Hoy, unos treinta años después, releyendo el extraordnario artículo de Miguel Angel Velarde, llego a la conclusión de que para mi amigo yo me creía un pangolín vegano por mi extraña aficción (para él) de colecionar postales, mientras que en mi opinión quien se creía un pangolín vegano era él por su (para mí) fanatismo profesional.
La realidad es que, como hace años concluimos alguien cercano a mí con el que estaba hablando sobre el comportamiento de las personas, cada cual, cuando le conoces un poco, tiene su cosa, algo que a ojos de los demás le hace extraño e incluso incomprensible. Y, repito, eso no le sucede a unos pocos, sino a la práctica totalidad de las personas.
Es lo que llamamos comúnmente libertad individual o individualismo a secas, que nos hace, de hecho, únicos e irrepetibles, pero también a la vez, siendo menos idealistas, extraños y a veces incluso indeseables para los demás.
Llegados a ese punto lo único que cabe es lo que en Estados Unidos se conoce como respeto a la individualidad, es decir, aceptar los hechos diferenciadores entre las personas.
Mientras desde el Poder cada vez se busca mas la uniformidad de los integrantes de la sociedad, en la línea de lo que ellos consideran correcto, ya sean de derechas o de izquierdas, lo que debemos entender es que esa uniformidad, derechista o izquierdista, siempre es nefasta, porque, como decía alguien, cada uno es cada uno y tiene sus cadaunadas.

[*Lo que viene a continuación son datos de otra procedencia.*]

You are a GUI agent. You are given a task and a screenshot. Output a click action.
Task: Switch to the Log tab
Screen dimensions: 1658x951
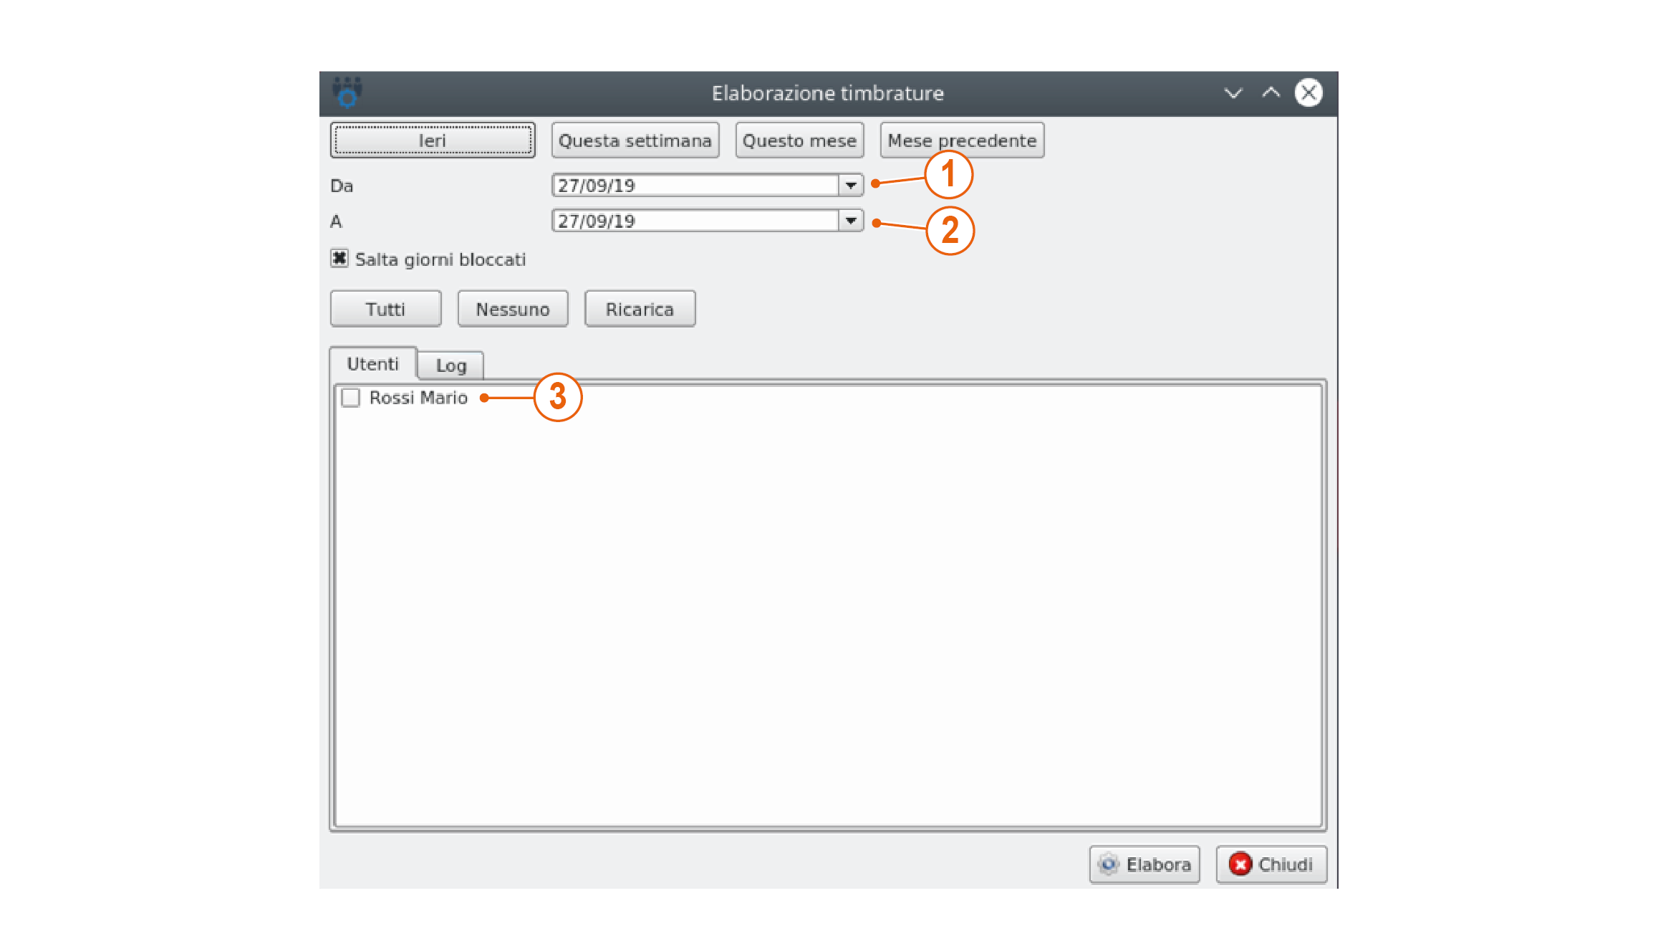450,365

El Gobierno y la Ley deben ser un mal necesario para poner límites a aquellos que quieren imponer su particular modo de ver las cosas o de vivir a los demás. Pero nada más.
Las personas que integramos el grueso de la sociadad debemos entender que, de una forma o de otra, todos nos creemos pangolines veganos a nuestra manera. Y aceptarnos mutuamente con nuestras diferencias, a veces irreconciliables, sin intentar imponerlas al otro. Es lo que se llama simplemente el respeto a la libertad individual.